Connecticut Courant (Supp.) 8 Dec. 211/2: Take ’em up for interferin’ with other people’s business. Give ’em down the banks; send ’em up ninety days.
[UK]N&Q 3 Ser. 8 Mar. 189/2: Can any read inform me of the prigin of [...] ‘Down the banks.’ It is frequently heard in the South of Ireland, often in a threatening sense. ‘If he dares to do it he’ll get down the banks, I promise him’.
[US](con. c.1840) ‘Mark Twain’ Huckleberry Finn 237: He give me down the banks for not coming and telling him.
[Ire]P.W. Joyce Eng.
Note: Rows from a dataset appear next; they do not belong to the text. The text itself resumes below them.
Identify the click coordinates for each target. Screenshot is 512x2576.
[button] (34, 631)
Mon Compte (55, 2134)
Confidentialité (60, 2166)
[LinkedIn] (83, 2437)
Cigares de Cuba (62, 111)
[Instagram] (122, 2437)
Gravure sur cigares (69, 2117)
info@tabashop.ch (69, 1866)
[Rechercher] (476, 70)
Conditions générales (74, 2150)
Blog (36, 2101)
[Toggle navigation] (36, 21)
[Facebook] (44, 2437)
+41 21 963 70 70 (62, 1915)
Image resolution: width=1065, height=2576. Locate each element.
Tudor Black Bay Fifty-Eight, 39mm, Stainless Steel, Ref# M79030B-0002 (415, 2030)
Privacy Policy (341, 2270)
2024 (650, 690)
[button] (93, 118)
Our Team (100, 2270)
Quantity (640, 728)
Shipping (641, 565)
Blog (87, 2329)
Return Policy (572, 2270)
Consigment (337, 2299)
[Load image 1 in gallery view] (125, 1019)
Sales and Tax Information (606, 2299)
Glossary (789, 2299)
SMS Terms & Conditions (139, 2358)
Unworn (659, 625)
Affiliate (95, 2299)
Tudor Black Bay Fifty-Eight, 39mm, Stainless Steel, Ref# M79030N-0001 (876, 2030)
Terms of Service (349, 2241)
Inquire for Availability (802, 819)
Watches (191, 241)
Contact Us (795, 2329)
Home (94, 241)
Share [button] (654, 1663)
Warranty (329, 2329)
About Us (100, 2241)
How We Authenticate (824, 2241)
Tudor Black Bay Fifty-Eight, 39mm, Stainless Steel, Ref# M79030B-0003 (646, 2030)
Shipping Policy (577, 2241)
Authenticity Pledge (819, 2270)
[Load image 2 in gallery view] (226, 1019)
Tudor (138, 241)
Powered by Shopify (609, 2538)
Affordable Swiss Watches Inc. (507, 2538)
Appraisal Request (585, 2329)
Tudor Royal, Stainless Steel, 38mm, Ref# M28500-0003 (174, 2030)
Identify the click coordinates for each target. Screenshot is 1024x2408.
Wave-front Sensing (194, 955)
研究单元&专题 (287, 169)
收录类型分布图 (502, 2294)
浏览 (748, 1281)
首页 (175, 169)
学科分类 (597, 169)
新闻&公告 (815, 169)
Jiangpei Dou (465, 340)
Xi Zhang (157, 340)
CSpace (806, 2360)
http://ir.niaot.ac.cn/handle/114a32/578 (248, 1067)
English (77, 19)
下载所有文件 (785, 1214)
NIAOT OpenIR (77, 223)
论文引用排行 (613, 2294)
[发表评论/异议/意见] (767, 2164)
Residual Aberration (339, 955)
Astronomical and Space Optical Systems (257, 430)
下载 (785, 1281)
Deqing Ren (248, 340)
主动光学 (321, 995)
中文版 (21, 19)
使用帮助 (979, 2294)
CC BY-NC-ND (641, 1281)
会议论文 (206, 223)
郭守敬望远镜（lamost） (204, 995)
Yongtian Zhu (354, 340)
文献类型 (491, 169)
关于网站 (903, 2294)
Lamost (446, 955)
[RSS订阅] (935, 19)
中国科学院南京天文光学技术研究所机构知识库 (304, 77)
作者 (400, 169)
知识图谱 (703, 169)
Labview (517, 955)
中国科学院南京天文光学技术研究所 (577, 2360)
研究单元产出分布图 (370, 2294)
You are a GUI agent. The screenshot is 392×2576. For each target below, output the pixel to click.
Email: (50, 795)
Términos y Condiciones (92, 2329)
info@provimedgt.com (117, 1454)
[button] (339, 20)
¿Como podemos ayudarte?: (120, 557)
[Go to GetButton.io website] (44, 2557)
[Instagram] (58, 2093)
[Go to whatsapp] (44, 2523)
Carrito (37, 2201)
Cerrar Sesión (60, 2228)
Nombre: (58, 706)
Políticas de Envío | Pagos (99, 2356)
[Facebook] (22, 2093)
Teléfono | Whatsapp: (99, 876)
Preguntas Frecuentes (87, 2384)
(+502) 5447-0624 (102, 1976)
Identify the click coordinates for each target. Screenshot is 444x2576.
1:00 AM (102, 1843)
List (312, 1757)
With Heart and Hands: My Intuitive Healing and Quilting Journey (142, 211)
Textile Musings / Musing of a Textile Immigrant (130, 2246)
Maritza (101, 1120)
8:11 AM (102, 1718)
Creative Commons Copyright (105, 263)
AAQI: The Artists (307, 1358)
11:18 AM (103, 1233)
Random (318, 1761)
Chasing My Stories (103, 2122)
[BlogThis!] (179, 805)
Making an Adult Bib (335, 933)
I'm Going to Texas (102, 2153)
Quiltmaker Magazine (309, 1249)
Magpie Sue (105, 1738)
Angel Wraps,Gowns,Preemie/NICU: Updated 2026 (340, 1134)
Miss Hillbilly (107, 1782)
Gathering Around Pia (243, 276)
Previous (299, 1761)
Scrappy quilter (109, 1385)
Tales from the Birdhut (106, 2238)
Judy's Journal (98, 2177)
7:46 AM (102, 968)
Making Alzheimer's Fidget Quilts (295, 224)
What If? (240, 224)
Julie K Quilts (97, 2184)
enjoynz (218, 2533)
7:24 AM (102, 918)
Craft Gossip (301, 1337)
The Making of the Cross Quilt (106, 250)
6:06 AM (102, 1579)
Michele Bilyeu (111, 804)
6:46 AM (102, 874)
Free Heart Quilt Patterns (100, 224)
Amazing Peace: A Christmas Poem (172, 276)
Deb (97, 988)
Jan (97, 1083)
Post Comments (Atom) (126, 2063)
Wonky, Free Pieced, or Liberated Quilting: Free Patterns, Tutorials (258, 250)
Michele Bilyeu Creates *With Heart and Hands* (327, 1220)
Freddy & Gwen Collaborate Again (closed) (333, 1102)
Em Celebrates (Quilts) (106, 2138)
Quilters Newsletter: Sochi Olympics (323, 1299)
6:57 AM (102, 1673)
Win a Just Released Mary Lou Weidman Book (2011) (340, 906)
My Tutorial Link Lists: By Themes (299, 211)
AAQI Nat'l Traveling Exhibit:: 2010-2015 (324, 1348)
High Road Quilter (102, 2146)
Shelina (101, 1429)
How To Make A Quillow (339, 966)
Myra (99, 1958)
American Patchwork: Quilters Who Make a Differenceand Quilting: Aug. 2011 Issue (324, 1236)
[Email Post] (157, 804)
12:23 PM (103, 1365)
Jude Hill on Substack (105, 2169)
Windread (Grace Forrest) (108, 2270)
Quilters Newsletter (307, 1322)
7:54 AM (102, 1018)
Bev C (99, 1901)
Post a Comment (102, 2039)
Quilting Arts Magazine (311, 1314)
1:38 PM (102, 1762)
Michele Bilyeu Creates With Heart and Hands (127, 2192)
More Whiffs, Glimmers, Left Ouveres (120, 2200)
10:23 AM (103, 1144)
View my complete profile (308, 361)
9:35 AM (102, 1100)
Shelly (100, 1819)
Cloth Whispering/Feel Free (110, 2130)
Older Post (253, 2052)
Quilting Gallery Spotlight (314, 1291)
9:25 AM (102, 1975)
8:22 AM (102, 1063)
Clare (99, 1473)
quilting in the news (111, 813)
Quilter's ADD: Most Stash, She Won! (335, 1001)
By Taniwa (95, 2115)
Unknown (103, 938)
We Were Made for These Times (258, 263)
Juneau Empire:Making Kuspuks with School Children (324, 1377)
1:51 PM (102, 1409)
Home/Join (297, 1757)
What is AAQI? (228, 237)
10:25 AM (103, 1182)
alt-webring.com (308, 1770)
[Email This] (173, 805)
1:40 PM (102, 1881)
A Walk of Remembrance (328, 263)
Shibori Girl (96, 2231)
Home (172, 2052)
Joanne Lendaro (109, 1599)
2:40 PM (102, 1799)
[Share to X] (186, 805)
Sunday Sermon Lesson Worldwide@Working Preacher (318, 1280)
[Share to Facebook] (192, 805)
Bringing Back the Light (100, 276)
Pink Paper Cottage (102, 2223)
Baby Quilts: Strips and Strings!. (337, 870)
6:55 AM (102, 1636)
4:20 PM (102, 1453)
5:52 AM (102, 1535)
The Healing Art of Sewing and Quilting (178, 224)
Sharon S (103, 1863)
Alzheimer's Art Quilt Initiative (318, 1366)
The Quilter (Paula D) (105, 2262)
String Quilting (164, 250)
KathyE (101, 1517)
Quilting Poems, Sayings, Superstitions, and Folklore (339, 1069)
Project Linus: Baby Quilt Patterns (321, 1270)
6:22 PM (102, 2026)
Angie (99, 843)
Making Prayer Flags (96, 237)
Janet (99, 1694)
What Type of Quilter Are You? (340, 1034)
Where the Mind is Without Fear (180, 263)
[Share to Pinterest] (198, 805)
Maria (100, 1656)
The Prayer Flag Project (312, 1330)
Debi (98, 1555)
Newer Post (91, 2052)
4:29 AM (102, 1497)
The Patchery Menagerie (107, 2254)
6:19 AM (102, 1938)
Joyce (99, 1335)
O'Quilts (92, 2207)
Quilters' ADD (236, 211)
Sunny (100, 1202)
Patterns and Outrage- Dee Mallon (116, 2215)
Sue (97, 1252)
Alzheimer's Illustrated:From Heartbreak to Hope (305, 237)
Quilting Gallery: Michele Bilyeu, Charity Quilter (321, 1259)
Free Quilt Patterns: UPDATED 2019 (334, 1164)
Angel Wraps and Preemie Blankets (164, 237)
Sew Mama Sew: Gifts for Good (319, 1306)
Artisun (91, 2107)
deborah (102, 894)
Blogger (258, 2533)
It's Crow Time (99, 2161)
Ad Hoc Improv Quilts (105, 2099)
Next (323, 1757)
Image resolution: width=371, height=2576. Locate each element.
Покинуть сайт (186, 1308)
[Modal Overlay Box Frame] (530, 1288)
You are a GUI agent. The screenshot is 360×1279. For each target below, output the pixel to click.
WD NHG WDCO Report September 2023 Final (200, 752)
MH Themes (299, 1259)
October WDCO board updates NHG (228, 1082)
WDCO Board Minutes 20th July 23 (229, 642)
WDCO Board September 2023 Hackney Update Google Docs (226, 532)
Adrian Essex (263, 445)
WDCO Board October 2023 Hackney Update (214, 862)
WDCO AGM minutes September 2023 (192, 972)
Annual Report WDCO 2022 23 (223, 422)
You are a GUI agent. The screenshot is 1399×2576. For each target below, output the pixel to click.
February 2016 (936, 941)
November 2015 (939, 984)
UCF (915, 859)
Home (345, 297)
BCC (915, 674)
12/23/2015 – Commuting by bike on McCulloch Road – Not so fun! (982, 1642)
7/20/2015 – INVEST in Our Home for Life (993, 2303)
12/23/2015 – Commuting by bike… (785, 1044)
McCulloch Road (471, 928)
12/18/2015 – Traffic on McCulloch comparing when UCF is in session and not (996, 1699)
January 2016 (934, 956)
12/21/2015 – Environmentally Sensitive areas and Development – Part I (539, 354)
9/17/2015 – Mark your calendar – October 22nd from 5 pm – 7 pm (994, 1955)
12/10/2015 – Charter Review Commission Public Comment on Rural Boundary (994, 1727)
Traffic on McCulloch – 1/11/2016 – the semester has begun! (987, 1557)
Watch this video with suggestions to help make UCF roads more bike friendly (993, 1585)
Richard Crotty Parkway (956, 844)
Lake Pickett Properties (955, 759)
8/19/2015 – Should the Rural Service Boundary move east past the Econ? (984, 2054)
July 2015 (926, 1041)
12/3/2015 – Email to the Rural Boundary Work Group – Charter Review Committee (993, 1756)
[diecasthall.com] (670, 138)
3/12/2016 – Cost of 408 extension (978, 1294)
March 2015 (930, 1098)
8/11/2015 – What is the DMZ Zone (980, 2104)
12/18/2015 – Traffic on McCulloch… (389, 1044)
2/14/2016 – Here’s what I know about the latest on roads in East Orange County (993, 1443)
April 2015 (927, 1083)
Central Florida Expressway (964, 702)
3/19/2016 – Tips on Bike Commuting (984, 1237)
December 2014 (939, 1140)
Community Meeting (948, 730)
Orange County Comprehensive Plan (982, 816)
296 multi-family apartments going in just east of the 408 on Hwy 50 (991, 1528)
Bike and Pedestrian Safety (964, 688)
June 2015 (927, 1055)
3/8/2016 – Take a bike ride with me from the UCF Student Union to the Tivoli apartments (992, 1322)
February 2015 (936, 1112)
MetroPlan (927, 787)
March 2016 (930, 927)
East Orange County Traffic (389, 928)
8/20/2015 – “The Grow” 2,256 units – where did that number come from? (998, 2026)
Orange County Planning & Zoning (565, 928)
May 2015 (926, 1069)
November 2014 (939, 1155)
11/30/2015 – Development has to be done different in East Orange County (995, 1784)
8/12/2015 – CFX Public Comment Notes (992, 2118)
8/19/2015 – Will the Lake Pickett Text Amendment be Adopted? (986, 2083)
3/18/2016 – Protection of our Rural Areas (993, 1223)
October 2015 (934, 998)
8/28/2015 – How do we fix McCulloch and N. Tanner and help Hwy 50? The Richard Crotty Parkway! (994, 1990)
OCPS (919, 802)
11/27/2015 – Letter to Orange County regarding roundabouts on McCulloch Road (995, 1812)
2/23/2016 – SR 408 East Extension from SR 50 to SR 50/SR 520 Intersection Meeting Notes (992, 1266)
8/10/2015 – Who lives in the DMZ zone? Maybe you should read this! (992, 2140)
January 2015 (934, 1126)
As We Speak It In Ireland.
[Ire](con. 1940s) J. Healy Death of an Irish Town 31: I was standing there idly listening to the Chairman giving it down the banks to Fianna Fail.
[Ire]coverage Ireland-Russia soccer match 27 March [RTÉ TV] We haven’t any interviews at the moment because Mick McCarthy is giving them down the banks in the dressing room [BS].
[UK]K. Sampson Outlaws (ms.) 105: I’m down there in the lobby with the others, arn’t I, giving this poor cunt of a night porter down the banks.
down the gurgler (also down the gurgle-hole) [SE gurgler, echoic nickname for plughole]

(Aus.) used of something that has not worked out.

[Aus]Canberra Times 4 Oct. 21/2: [T]hat compact lasted only as long as it takes to pull a chain before vanishing down the gurgle-hole of history.
[Aus]Canberra Times 5 July 23/2: [J]ournalists and others who say that Canberra is going down the gurgler.
[Aus]Canberra Times 14 May 2: [headline] Just how vulnerable is our brittle technological society? SUPPOSING WE DON’T GO DOWN THE ECONOMIC GURGLE-HOLE FIRST.
B. Sidney Discord within the Bar 113: I think the case is beyond all relief. I expect to be pushed down the gurgler well before the day is out.
[Aus]Bulletin 108 72: Recalling this period recently a minister agreed that ‘there was a feeling that we were going down the gurgler’.
[Aus]R. Beckett Dinkum Aussie Dict. 21: Down the drain: Things have turned out for the worse. The horse has lost the race and therefore one’s money is down the drain. Sometimes expressed as ‘down the gurgler.’.
[NZ]McGill Dict. of Kiwi Sl. 53/2: gurgler plughole, often phr. down the gurgler ruined or lost; eg ‘There goes another bright idea down the gurgler.’.
[UK]K. Lette Llama Parlour 112: Things had just gone right down the gurgler.
Shacklock & Smyth Re-Making Teaching 185: If you don’t have strategies available for the things which might occur, then you’re down the gurgler.
[NZ]McGill Reed Dict. of N.Z. Sl. [as cit. 1988].
R. Flanagan Narrow Road to Deep North 200: That’s our four-a-side crib competition down the gurgler, Sheephead Morton said.
down the pan (also down the chute, ...crapper, ...shitter, up the pan) [i.e. the lavatory pan /crapper n.1 (3)/shitter n.1 (4)]

wasted, lost, ruined; often as go down the pan.

[UK]R. Llewellyn None But the Lonely Heart 87: Down the pan, He was, proper in the dirt.
[UK]J. Maclaren-Ross ‘The Dark Diceman’ in Bitten by the Tarantula (2005) 205: Christ almighty, another couple o’ nicker down the pan.
R. Delgado Best Short Plays 88: You put doubt in the back of your mind, and eventually it eats its way to the front, and next thing you know your commitment goes right down the shitter.
[UK]F. Taylor Auf Wiedersehen Pet Two 232: Now his credibility’s down the crapper, they’ll haul his arse back to Fleet Street.
[Can](con. 1920s) O.D. Brooks Legs 111: But everything went down the crapper about three o’clock one morning.
[UK]M. Walters Echo 163: Oh great! So our reputations go down the pan while you come out smelling of roses.
[US]C. Hiaasen Lucky You 65: Fourteen million dollars down the shitter. [Ibid.] 325: It’s all down the crapper now.
[UK]K. Sampson Powder 33: Keva’s sole obsession was the band, the band, the band – and even that was going down the pan.
[UK]Guardian 18 Feb. 21: In one’s private life things may be going up the pan or down the chute.
[US]R.T. Brown ‘Indebted’ in C. Rhatigan and N. Bird (eds) Pulp Ink 2 [ebook] Another little hope right down the crapper.
[US]D. Winslow The Force [ebook] ‘One wrong play and the rest of your life is down the shitter’.